Мы, увы, поздно поняли, что рисовальщики бывают не только коммерческие, но и от конкурентов. Мы их называли «токсичными». Они браковали подписи специально: меняли одну цифру в паспорте злонамеренно. Кто-то сканировал подписной лист, меняли некоторые данные и печатали фальшивый. Проверить это нереально: подпись качественная, прозвон все подтверждает, а баз у нас нет. В общем, в итоге мы с этими сборщиками отбраковали больше 3000 подписей. И это очень сужает простор для маневра перед подачей.
Новые проблемы начались в новосибирском избиркоме, куда мы все понесли 18 июля. Сначала там проверяли подписные листы на корректность их заполнения — не вылезла ли подпись за края. Еще инновация этого года — заверить подпись самого сборщика и его данные. И тут начались придирки. Скажем, у сборщика в паспорте указано, что он из Ачинского района, город Ачинск. Но сейчас это уже другое муниципальное образование формально. И это считали как расхождение с данными в подписном листе, что означало автоматический брак. Или, к примеру, сборщик переехал, а у него в прописке указано, что он из рабочего поселка, который теперь стал поселком городского типа, — это тоже брак. Так мы лишились еще больше 100 подписей.
Еще около 100 отбраковали по техническим признакам: подпись залезла за края, помарки и так далее. Потом началась графологическая проверка — все подписи сдали в полицию, где есть криминалистическая лаборатория, и эксперт проверял это дело сутки. Интересно, что раньше экспертов не предупреждали об уголовной ответственности за недобросовестность, а теперь стали разъяснять им, что они могут нарушить 307 статью УК. И надо сказать, наш эксперт отработал добросовестно: она нашла 8 подозрительных подписей, из которых забраковала 4. Там дата была проставлена одной и той же рукой. Мы стали разбираться: оказалось, что это все супружеские пары, так что все ясно: муж за жену поставил дату или наоборот. Но в избиркоме забраковали все 8.
•••••
§ Задания к упражнению:
1. Ответьте на вопросы по тексту о сборе подписей:
(a) Сколько подписей в итоге отбраковали вместе со сборщиками?
(b) Какого числа подписи понесли в новосибирский избирком?
(c) Сколько подозрительных подписей нашла эксперт и сколько из них забраковала?
2. Переведите на английский язык предложение из текста о сборе подписей: «Новые проблемы начались в новосибирском избиркоме, куда мы все понесли 18 июля.»
3. Продолжите текст о сборе подписей: напишите абзац, который мог бы идти сразу после его последнего предложения.
Следующий за текстом список — самостоятельный материал, с текстом не связанный.

§ Исходные данные:
•••••
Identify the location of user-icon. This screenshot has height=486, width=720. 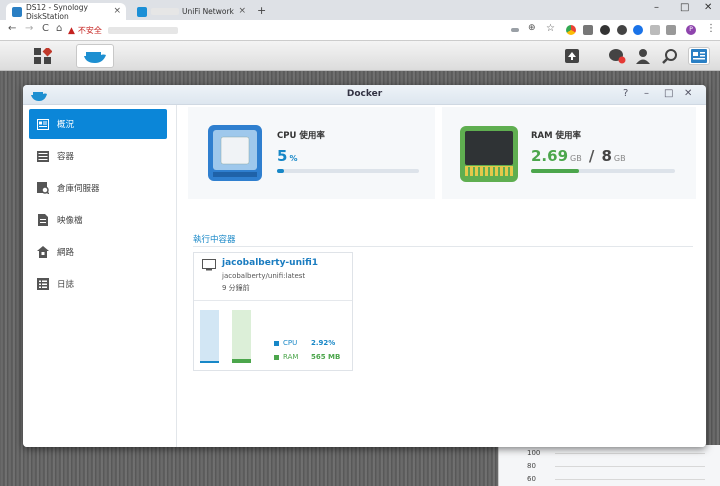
•••••
§ Ответы к заданиям:
1.
(a) Больше 3000 подписей.
(b) 18 июля.
(c) Нашла 8, забраковала 4.

2. New problems began at the Novosibirsk election commission, where we took everything on July 18.

3.
А 24 июля в десять вечера пришла справка от УФМС, проверившего все оставшиеся наши подписи. Оказалось, что какие-то избиркомовские девочки-клерки переколбасили в экселевскую таблицу все, что мы собрали: ФИО, год рождения, номер паспорта и адрес. То есть это примерно 200 знаков, 12 тысяч строк, а значит в сумме получается почти 2,5 миллиона знаков. Они оцифровывали это в кратчайшие сроки, в полном аду, без проверки. Не туда посмотрела, вписала не в ту строку не ту фамилию, номер в паспорте перепутала. Это все был такой мартышкин труд. Данные оцифровали, загрузили в систему «ГАС-выборы» и там, конечно, нашлись расхождения. Причем они нашли 2600 таких случаев. И вот все это отправили в УФМС.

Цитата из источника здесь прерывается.